Newspaper headlines: 'No heat to eat' as 'Sunak told: slash more taxes' – BBC

By BBC News

The chancellor's Spring Statement features on all of Thursday's front pages. The Financial Times says Rishi Sunak has banked most of a £50bn windfall in public finances for a pre-election tax cut. The paper says he has offered some pain relief for households facing crippling costs of living, including a National Insurance cut and 5p reduction in fuel duty.
But the Daily Express says the "forgotten millions" will be asking "What about us?" following the statement after they were left "without a helping hand" from Mr Sunak.
The Guardian says that the chancellor is squeezing the poorest as the cost of living surges. It says Mr Sunak has been condemned for his tax package which fails to help the most vulnerable and instead targets better off workers.
The Daily Mirror says "Thanks for nothing", describing the statement as "Sunak's sickener". It says that there was nothing in it to help energy bills, struggling pensioners or to ease the fall in living standards.
The i's front page is taken up by a striking graphic showing rising inflation. "Biggest hit to living standards since age of rationing" is its headline.
The Times says Mr Sunak attempted to assert his credentials as a tax-cutting chancellor but says he "held back most of a potential £20bn-a-year war chest for pre-election tax cuts". It says Conservative backbenchers have challenged him to bring forward income tax cuts and increase defence spending.
The Daily Mail says "Now slash taxes even further" as it claims Tory MPs fear £15bn of tax cuts will not be enough.

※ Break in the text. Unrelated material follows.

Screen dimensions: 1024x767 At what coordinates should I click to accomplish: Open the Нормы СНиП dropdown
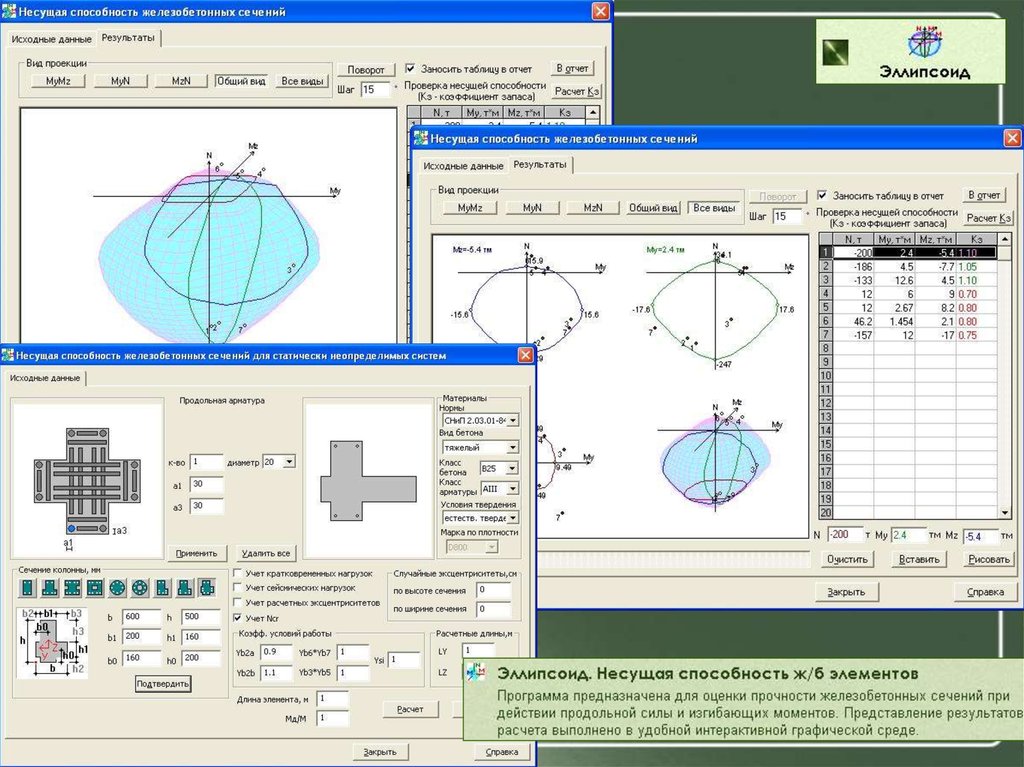pyautogui.click(x=513, y=422)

The Metro says the reality behind the mini Budget is "No heat to eat" as it points out inflation is set to hit 8.7% this year. It says there has been the worst fall in living standards on record.
The Daily Telegraph also focuses on the fall in living standards as it says the Office for Budget Responsibility has warned the chancellor's future 1p income tax cut will not offset the cost of living increase. In a commentary piece, Lord David Frost, the government's former Brexit negotiator, says fiscal measures have been thrown overboard to steady the "listing" ship of state.
The Daily Star describes it as the "Up yours mini budget", describing the chancellor as "a rich, insincere, smiling politician with nice teeth" and saying that "we'll be worse off than the 1950s… but all be bloody well thankful!"
The Sun also features the Spring Statement on its front page – but its lead story is on Russia bidding to host the 2028 Euros, rivalling a bid from the UK and Ireland, despite being banned from international sport due to the current invasion of Ukraine. The paper goes for the headline "Putin the boot in".